Making a sturdy, reliable footswitch actuator is not all that simple. Making it cheap is even harder. When I was looking for switches, I ran into a company that specializes in vandalism resistant switches. They were machined from solid stainless steel. the bushing was round and about 2" diameter, and it had sloped sides you could not get a pipe wrench to hold on. The switch button barely protruded at all, and was a small section of a sphere, only protruding about 1/8" or less out of the bushing. The button was about 1" diameter. In the center of the switch was an indicator. It was solid LEXAN, about 1" deep, and was actually a light pipe going to the LED back inside the switch. The mechanical travel was limited to about 0.03", and the inside was shielded and vented to allow stuff like sand to fall through. The connection to the actual switch was a spring. These were intended for use in urban war zones where if there's nothing else to do you tear the place down. They fascinated me until I found they cost $200 each. 

[Hanglow]

I think most guitarists think they can literally stomp on their stomp box - it should be called a tap box for the health of the switches

I don't think that'll catch on though 

[R.G.]

I think most guitarists think they can literally stomp on their stomp box - it should be called a tap box for the health of the switches

I don't think that'll catch on though 

We do get the occasional box back in from our first version of enclosures in what I call "flat-topped" condition. If you get a good run and jump at a box where all the knobs and switches are exposed on the top of the pedal, and come down at a slight angle with your steel-tapped boots, you can break the actuators/shafts off the switch/controls, all at the same time. 

[Processaurus]

Question I can't figure out without trying it, would the Geofex 4053 switching make a pop if the pullup resistors to V1/2 were omitted on the in and out jacks (R5 and R6 on my schematic)?  It would be getting identical DC bias from back through the switch from both throws, so would it ever dip below V1/2 enough to pop as it was switched?  A mechanical switch, yes, from the time between switch contacts, but here, I know analog switches can operate up into radio frequencies, and the typical ~180ns delay from address to signal output (tPHL on the datasheet) would be the same for turning off and on, so it seems like the switching coordination between the two poles would be quite precise?  And the switch wouldn't appreciably be either break-before-make or vice versa?

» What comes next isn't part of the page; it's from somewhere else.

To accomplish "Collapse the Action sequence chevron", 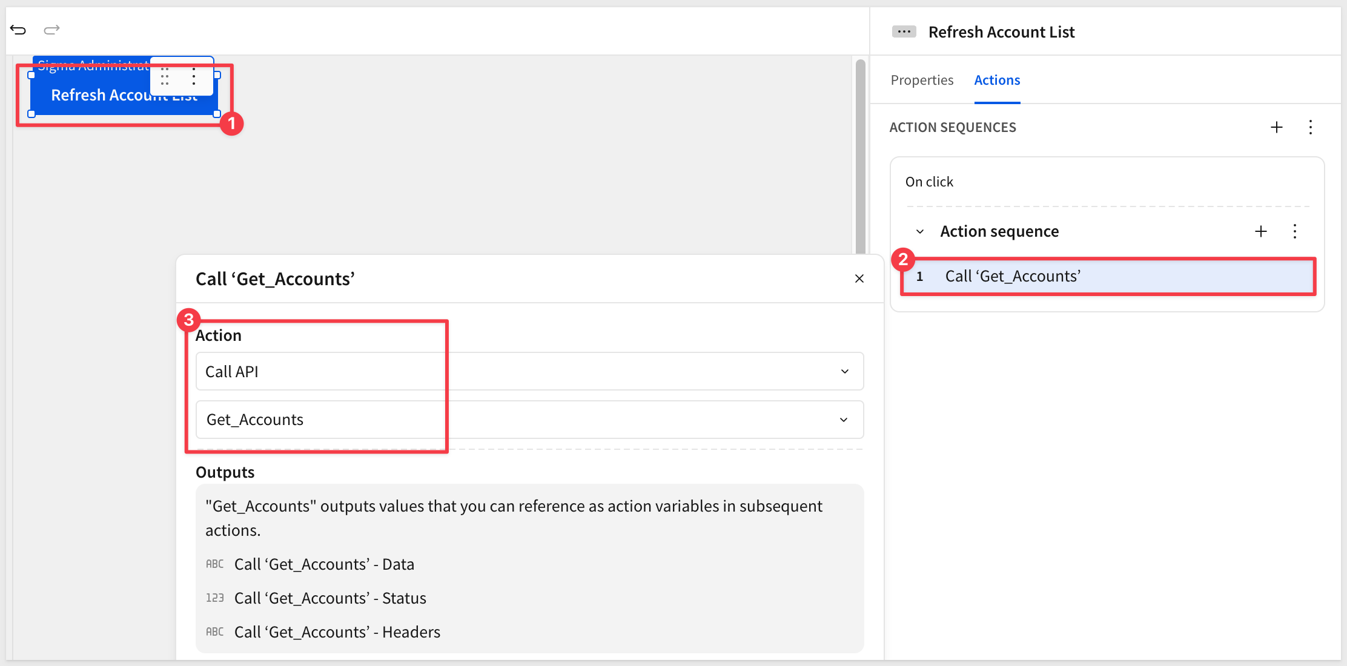I will coord(920,232).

Here's the 4053 datasheet:
http://www.fairchildsemi.com/ds/CD%2FCD4052BC.pdf

[R.G.]

Question I can't figure out without trying it, would the Geofex 4053 switching make a pop if the pullup resistors to V1/2 were omitted on the in and out jacks (R5 and R6 on my schematic)?  It would be getting identical DC bias from back through the switch from both throws, so would it ever dip below V1/2 enough to pop as it was switched?  A mechanical switch, yes, from the time between switch contacts, but here, I know analog switches can operate up into radio frequencies, and the typical ~180ns delay from address to signal output (tPHL on the datasheet) would be the same for turning off and on, so it seems like the switching coordination between the two poles would be quite precise?  And the switch wouldn't appreciably be either break-before-make or vice versa?

I don't know. I went through a lot of effort getting them not to pop a few years back, and once I got a solution, I stayed with it. Periodically I've speculated on whether I could ditch a pullup here and there based on what the other sides of the switches were doing. When I got down to it, the cost was never more than  a couple of $0.01 resistors, so I determined that for me, it was cheap enough to simply keep using them.

But someone ought to try it. 

[edvard]

Have you built this yet?
A long time ago I made a layout for something just like this, and used a simple one-transistor debouncing buffer I got from a RatShack engineers mini-notebook (remember those?)

When I get home I'll look it up, and here's a great read on everything you'll ever want to know about debouncing:
http://www.ganssle.com/debouncing.pdf